As a case in point, he recalls sitting between a man and a woman, and telling a tale of two sisters. It was a short, simple tale, and didn’t have much substance on the surface. He wrapped up the story and turned to the man seated to his right, who looked supremely unimpressed. “It’s a childish story,” Sridhar was told. But then he turned to his left, and saw that the woman sitting beside him was entirely in tears. She had caught the undercurrents in the tale that Sridhar had left open-ended, felt it resonate with her own life, and was moved to a degree that he could never have imagined.

This led to a lively discussion in the group, on the hidden depths of stories. A number of people recalled being unmoved by little tales on their first reading or hearing, only to unexpectedly hark back to them years later, and realise what they really meant.

For Sridhar — whose memories of storytelling hark all the way back to his own childhood, when he was told that if he didn’t finish his food, a squirrel would come and eat it instead — it’s conversations like these that make it all worth it. That is why, he says, “Whenever I hear a story, I look it up. I trace it back as far as I can, and see the different ways in which it was told,” because it drives home the ability of the simplest of tales to resonate with the strongest and most varied of causes.

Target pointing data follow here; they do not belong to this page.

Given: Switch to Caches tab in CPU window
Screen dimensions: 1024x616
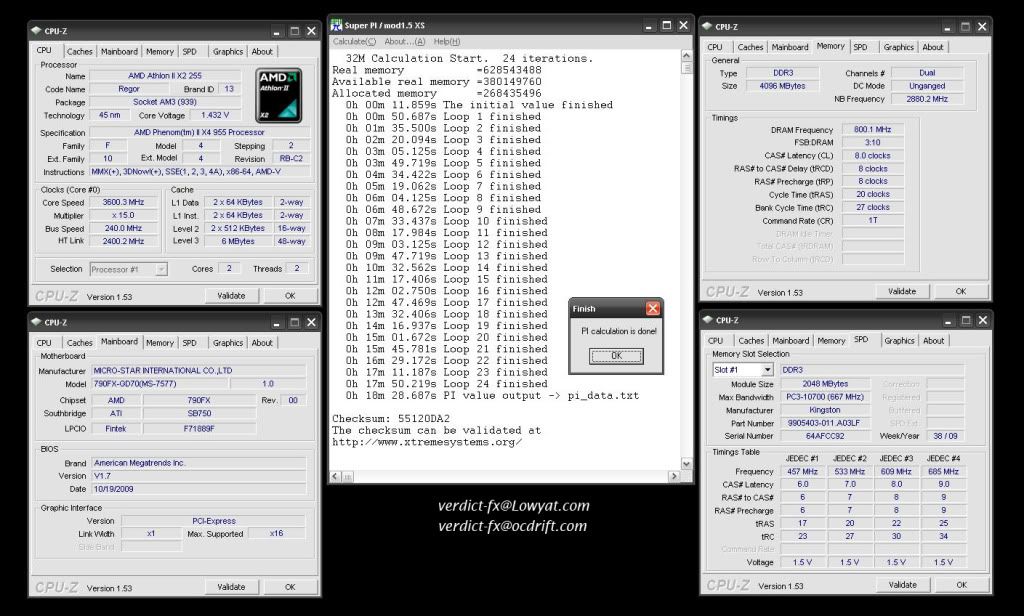Looking at the screenshot, I should [80, 51].
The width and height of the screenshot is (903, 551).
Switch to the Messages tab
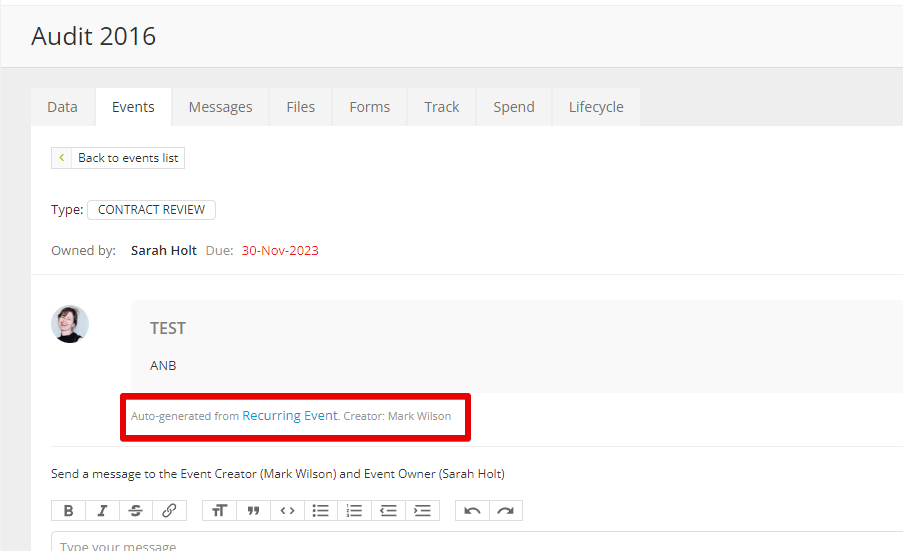220,107
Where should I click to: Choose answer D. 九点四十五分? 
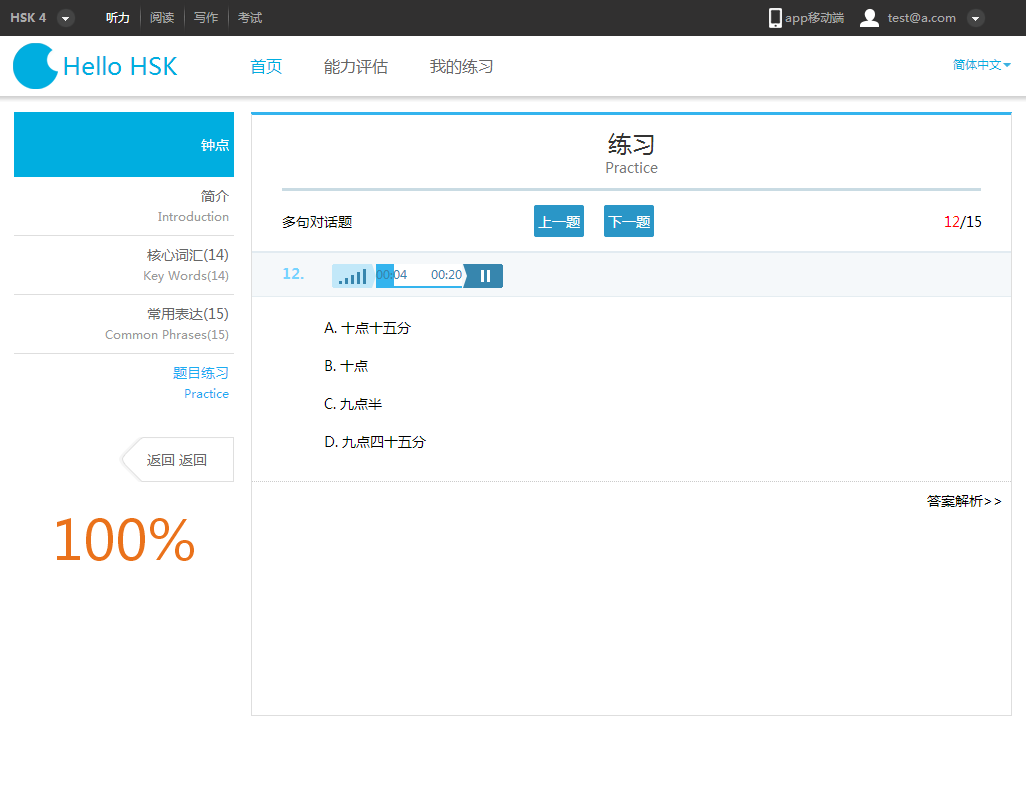click(x=374, y=441)
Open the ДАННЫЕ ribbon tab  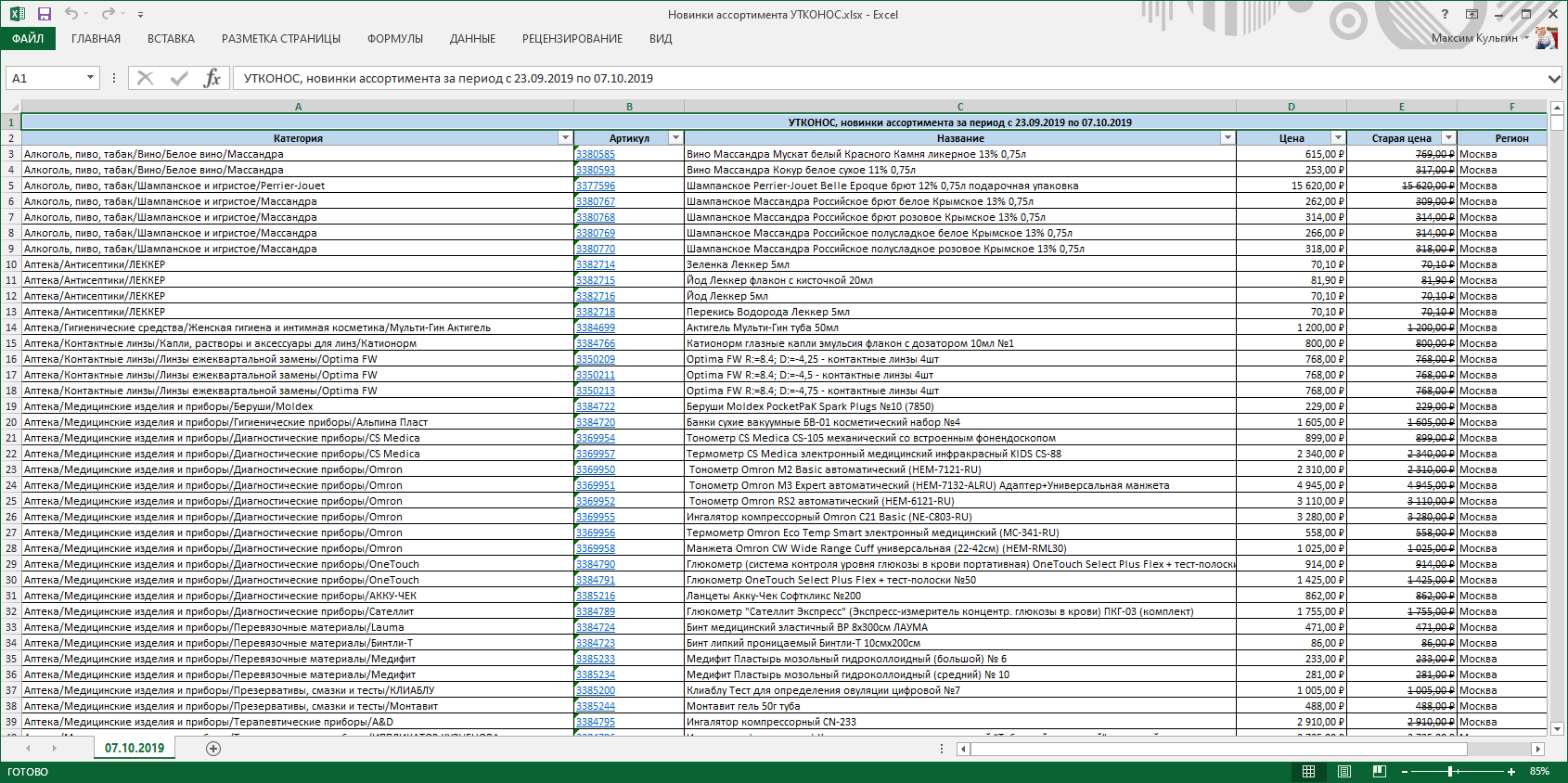[472, 39]
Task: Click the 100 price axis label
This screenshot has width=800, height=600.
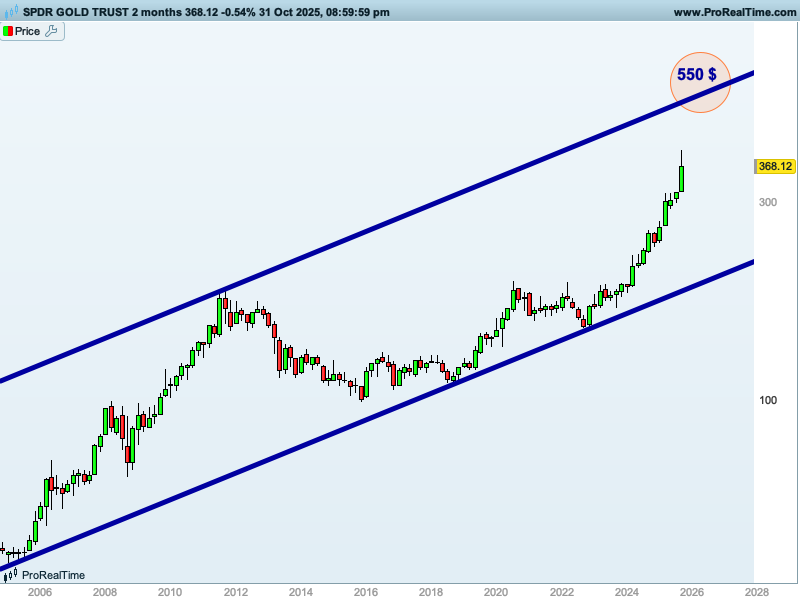Action: pyautogui.click(x=768, y=400)
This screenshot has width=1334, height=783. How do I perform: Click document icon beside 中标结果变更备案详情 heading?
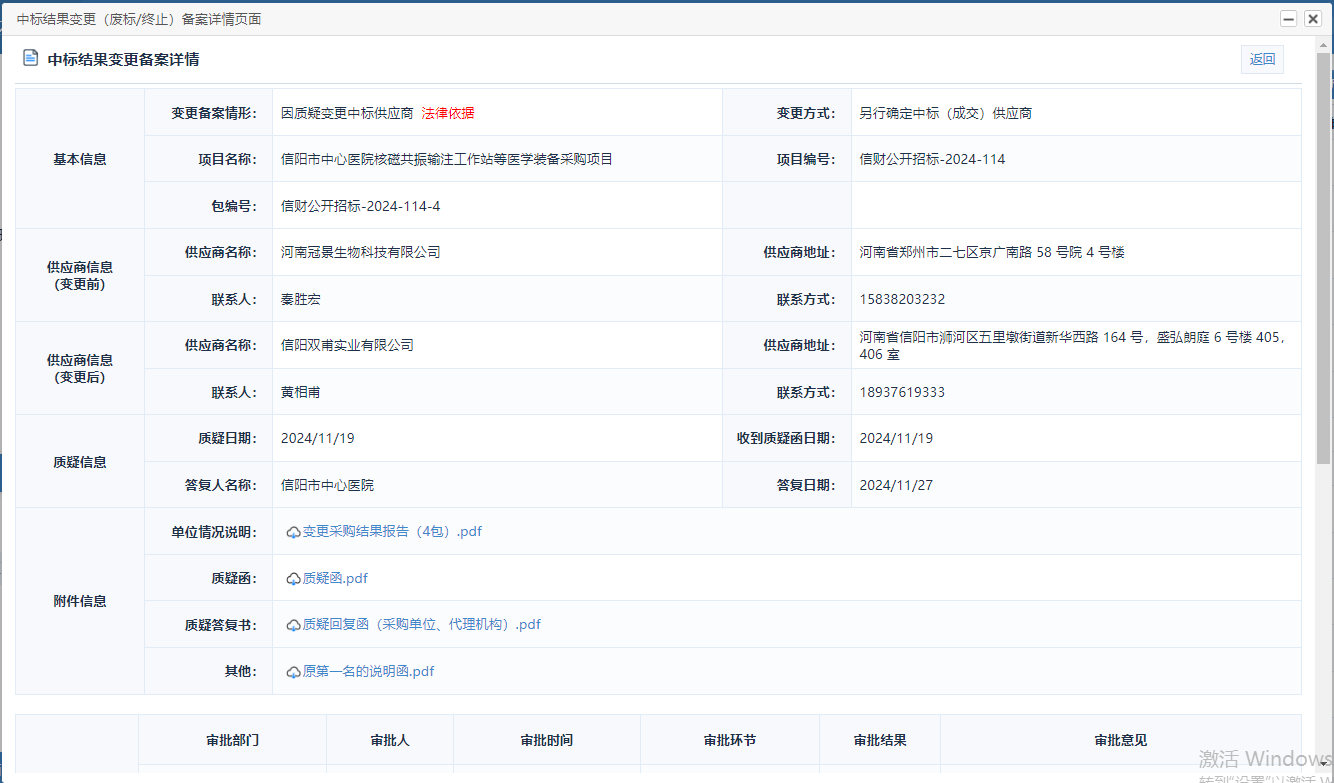30,59
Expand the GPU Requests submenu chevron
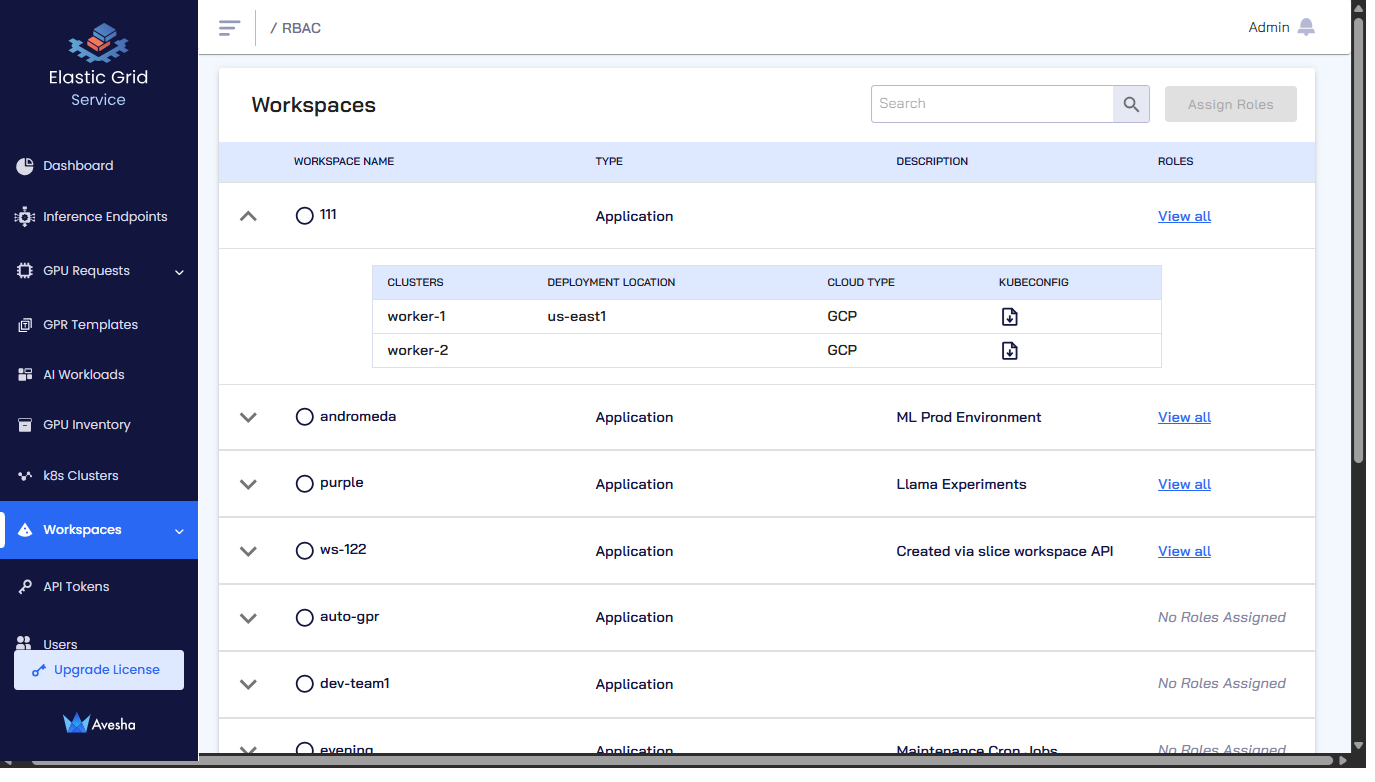 coord(179,272)
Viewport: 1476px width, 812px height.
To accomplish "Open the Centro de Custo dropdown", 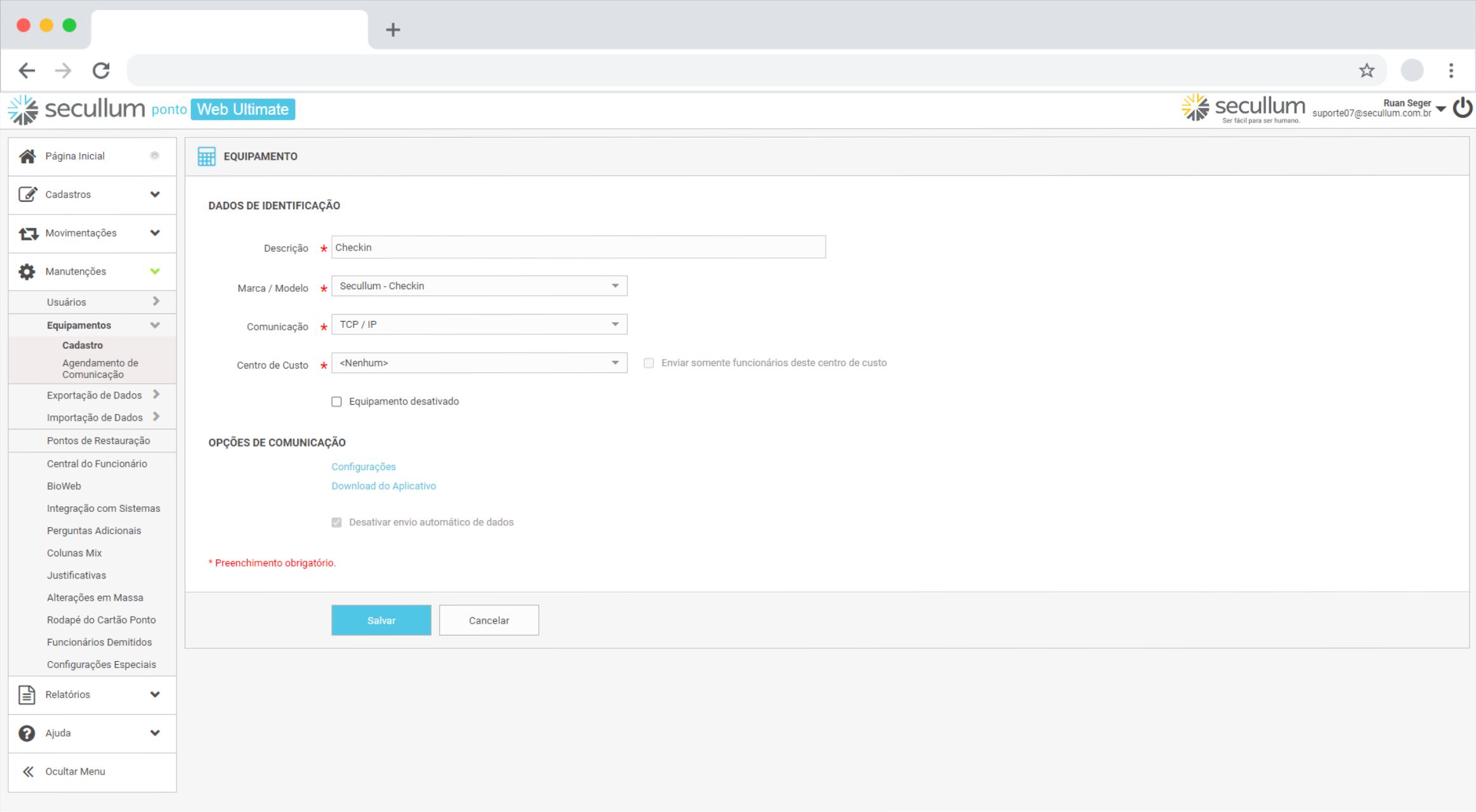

He explains this by telling a story that played a strong role during the rise of black consciousness in Sudan: the story of how a bat hangs upside down. In the very beginning, the land animals went to land, the water animals went to the water and the birds took the sky. “But the bat wasn’t invited anywhere. The moment it went up, they said ‘No, you can’t lay eggs’. The moment it went down, they said, ‘No, you can’t walk’. The moment it went to water, they said, ‘No, you can’t swim.’ So it went to a lonely place and started crying. When it finally opened its eyes, it saw hundreds and thousands of bats just like it, each of them with eyes closed, crying by itself,” says Sridhar.

“That was when the bats decided three things: they would only live where nobody else lives; they would always move together in groups; and they would only hunt at night.” As he concludes, he points out the sheer scope of this tale of exclusion, and the number of people and situations it can resonate with.